EXTRAIT FOURNI:
◆ ◆ ◆
Economie : le Liban face aux contraintes de la globalisation

Il y a dans l’introduction du budget de 1997 des aberrations monstrueuses qu’il serait indécent de ne pas commenter. Des idées controversées, que les auteurs du document ont la prétention d’ériger en vérité absolue et indiscutable. D’aucuns diront que certains députés ont patiemment disséqué, de longues journées durant, les 97 pages dactylographiées brandies fièrement dans l’hémicycle par le ministre d’Etat chargé des Finances, M. Fouad Siniora. Mais on ne le fera jamais assez, car l’introduction du budget de cette année a rarement été le reflet aussi fidèle d’une «mentalité économique» qui régit le pays depuis presque cinq ans et qui ne cache pas son ambition de le conduire à l’orée du XXIe siècle.
«L’intégration à l’économie mondiale» est le titre grandiloquent du premier chapitre de ce document. «Le Liban ne peut plus rester, maintenant, à l’écart de la participation au processus de complémentarité et d’intégration de l’économie mondiale. Aussi, doit-il s’intégrer à la communauté économique internationale et s’adapter aux nouvelles réalités économiques», écrit sentencieusement l’auteur. «Les sociétés et les entreprises libanaises (...) vont incontestablement faire face à une très forte concurrence internationale. Toutefois, cela ne doit pas nous amener à céder aux pressions de ceux qui prônent l’adoption (d’une politique) protectionniste et la hausse des tarifications douanières, la concurrence étant le prix que le Liban doit payer pour cueillir les fruits de son intégration à l’économie mondiale», peut-on lire un peu plus loin.
◆ ◆ ◆
DONNÉES AFFICHÉES:
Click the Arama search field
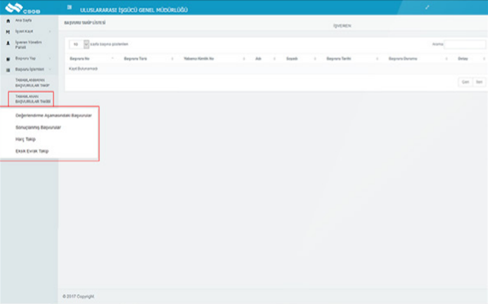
◆ ◆ ◆
LISTE DES TÂCHES:
• 1. Recopiez mot pour mot le passage de l'extrait sur le budget libanais de 1997 qui commence par les mots « Il y a dans » et se termine par « du XXIe siècle. ».
• 2. Traduisez en anglais la phrase suivante de l'extrait sur le budget libanais de 1997 : « «L’intégration à l’économie mondiale» est le titre grandiloquent du premier chapitre de ce document. »
• 3. Poursuivez l'extrait sur le budget libanais de 1997 à partir de sa dernière phrase.

LISTE DES RÉPONSES:
• 1.
Il y a dans l’introduction du budget de 1997 des aberrations monstrueuses qu’il serait indécent de ne pas commenter. Des idées controversées, que les auteurs du document ont la prétention d’ériger en vérité absolue et indiscutable. D’aucuns diront que certains députés ont patiemment disséqué, de longues journées durant, les 97 pages dactylographiées brandies fièrement dans l’hémicycle par le ministre d’Etat chargé des Finances, M. Fouad Siniora. Mais on ne le fera jamais assez, car l’introduction du budget de cette année a rarement été le reflet aussi fidèle d’une «mentalité économique» qui régit le pays depuis presque cinq ans et qui ne cache pas son ambition de le conduire à l’orée du XXIe siècle.

• 2. "Integration into the global economy" is the grandiloquent title of the first chapter of this document.

• 3.
Ces quelques lignes sont suffisantes pour comprendre la nature, les motivations et les conséquences des choix arrêtés par les véritables décideurs en matière de politique économique. Ces orientations ne sont pas celles du «gouvernement libanais», car la plupart des ministres ne sont probablement pas conscients des décisions qu’ils sont invités à entériner, sans même avoir pris la peine de lire les textes qu’on leur soumet, ou, s’il les ont lus, sans avoir fait l’effort nécessaire pour en comprendre la signification. Ces choix sont l’œuvre d’une poignée de «conseillers» et d’«experts» libanais et étrangers, adeptes inconditionnels de l’ultra-libéralisme économique qui provoque tant de déchirures sociales, d’inégalités et de déceptions dans les pays occidentaux, pourtant bien mieux dotés que le Liban pour en supporter les méfaits.

Ouverture des marchés

L’ultra-libéralisme s’est trouvé un nom: la mondialisation ou la globalisation de l’économie. Il a un but: la perméabilité totale des marchés nationaux aux marchés internationaux et aux capitaux extérieurs. Evidemment, l’afflux des capitaux est souhaitable, mais pas à n’importe quel prix et surtout pas s’il doit aboutir à l’explosion des inégalités sociales. Or les mesures incitatives mises en œuvre pour encourager les investissements étrangers ont des conséquences dévastatrices. La «potion magique» de la mondialisation implique aussi la suppression des subventions et des contrôles des prix, la réduction des dépenses budgétaires, notamment les sommes allouées à la protection sociale, à la santé et à l’éducation, la diminution du nombre de fonctionnaires, la baisse des impôts sur les sociétés financières et la privatisation du secteur public jugé improductif...
Il faut donc procéder à un ajustement structurel en profondeur, au terme duquel l’Etat perd toutes ses fonctions, sauf celle de force de police chargée de protéger le capital.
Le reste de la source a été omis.